Expand description

Summary

We are adding a blocking API for OpenDAL.

Motivation

Blocking API is the most requested feature inside the OpenDAL community: Opendal support sync read/write API

Our users want blocking API for:

  • Higher performance for local IO
  • Using OpenDAL in a non-async environment

However, supporting sync and async API in current Rust is a painful job, especially for an IO library like OpenDAL. For example:

impl Object {
    pub async fn reader(&self) -> Result<impl BytesRead> {}
}

Supporting blocking API doesn’t mean removing the async from the function. We should also handle the returning Reader:

impl Object {
    pub fn reader(&self) -> Result<impl Read> {}
}

Until now, I still don’t know how to handle them correctly. But we need to have a start: not perfect, but enough for our users to have a try.

So this RFC is an experiment try to introduce blocking API support. I expect the OpenDAL community will evaluate those APIs and keep improving them. And finally, we will pick up the best one for stabilizing.

Guide-level explanation

With this RFC, we can call blocking API with the blocking_ prefix:

fn main() -> Result<()> {
    // Init Operator
    let op = Operator::from_env(Scheme::Fs)?;

    // Create object handler.
    let o = op.object("test_file");

    // Write data info object;
    o.blocking_write("Hello, World!")?;

    // Read data from object;
    let bs = o.blocking_read()?;

    // Read range from the object;
    let bs = o.blocking_range_read(1..=11)?;

    // Get the object's path
    let name = o.name();
    let path = o.path();

    // Fetch more meta about the object.
    let meta = o.blocking_metadata()?;
    let mode = meta.mode();
    let length = meta.content_length();
    let content_md5 = meta.content_md5();
    let etag = meta.etag();

    // Delete object.
    o.blocking_delete()?;

    // List dir object.
    let o = op.object("test_dir/");
    let mut ds = o.blocking_list()?;
    while let Some(entry) = ds.try_next()? {
        let path = entry.path();
        let mode = entry.mode();
    }

    Ok(())
}

All async public APIs of Object and Operator will have a sync version with blocking_ prefix. And they will share precisely the same semantics.

The differences are:

  • They will be executed and blocked on the current thread.
  • Input and output’s Reader will become the blocking version like std::io::Read.
  • Output’s DirStreamer will become the blocking version like Iterator.

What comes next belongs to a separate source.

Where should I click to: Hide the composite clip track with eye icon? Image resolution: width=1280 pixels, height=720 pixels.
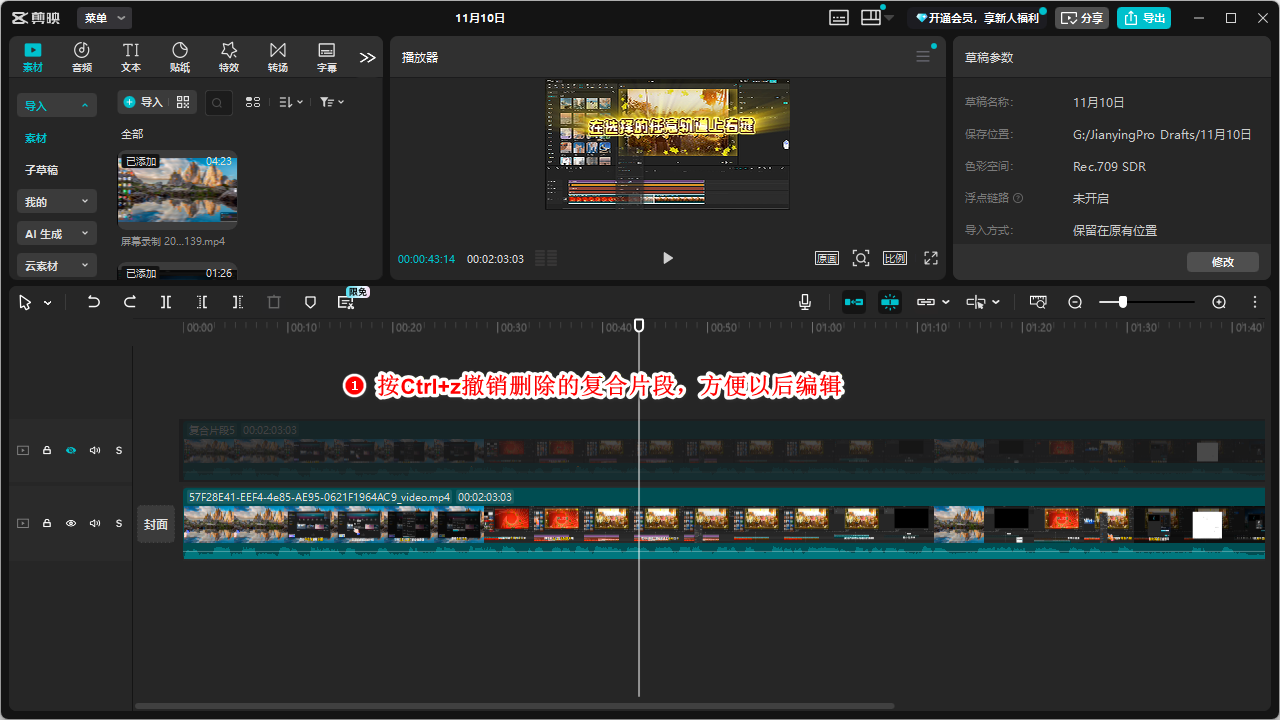[71, 451]
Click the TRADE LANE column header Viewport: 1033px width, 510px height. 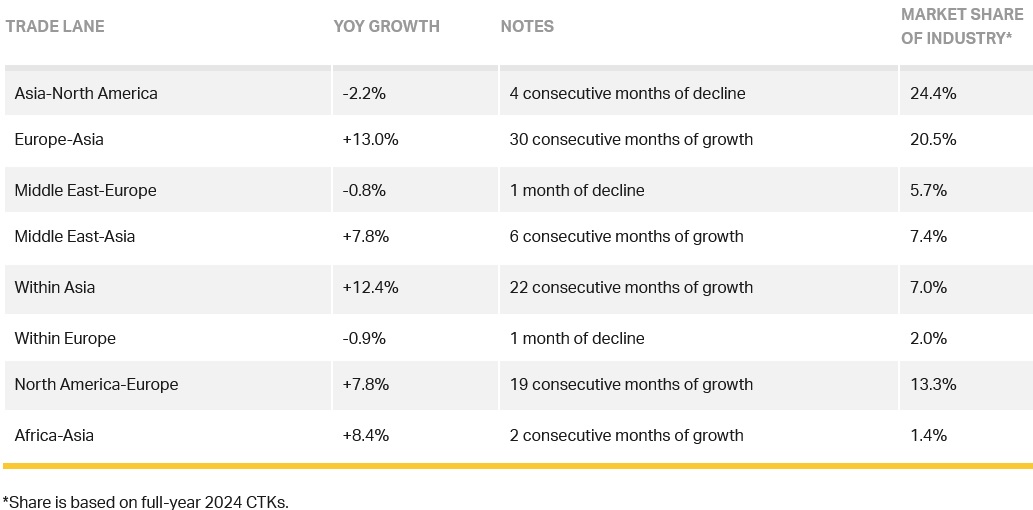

Thanks to RFC-0501: New Builder, all our builder-related APIs have been transformed into blocking APIs, so we don’t change our initiation logic.

Reference-level explanation

Under the hood, we will add the following APIs in Accessor:

trait Accessor {
    fn blocking_create(&self, args: &OpCreate) -> Result<()>;
    
    fn blocking_read(&self, args: &OpRead) -> Result<BlockingBytesReader>;
    
    fn blocking_write(&self, args: &OpWrite, r: BlockingBytesReader) -> Result<u64>;
    
    fn blocking_stat(&self, args: &OpStat) -> Result<ObjectMetadata>;
    
    fn blocking_delete(&self, args: &OpDelete) -> Result<()>;
    
    fn blocking_list(&self, args: &OpList) -> Result<DirIterator>;
}

Notes:

  • BlockingBytesReader is a boxed std::io::Read.
  • All blocking operations are happening on the current thread.
  • Blocking operation is implemented natively, no futures::block_on.

Drawbacks

Two sets of APIs

This RFC will add a new set of APIs, adding complicity for OpenDAL.

And users may misuse them. For example: using blocking_read in an async context could block the entire thread.

Rationale and alternatives

Use features to switch async and sync

Some crates provide features to switch the async and sync versions of API.

In this way:

  • We can’t provide two kinds of API at the same time.
  • Users must decide to use async or sync at compile time.

Use blocking IO functions in local fs services

Can we use blocking IO functions in local fs services to implement Accessor’s asynchronous functions directly? What is the drawback of our current non-blocking API?

We can’t run blocking IO functions inside the async context. We need to let the local thread pool execute them and use mio to listen to the events. If we do so, congrats, we are building tokio::fs again!

Prior art

None

Unresolved questions

None

Future possibilities

None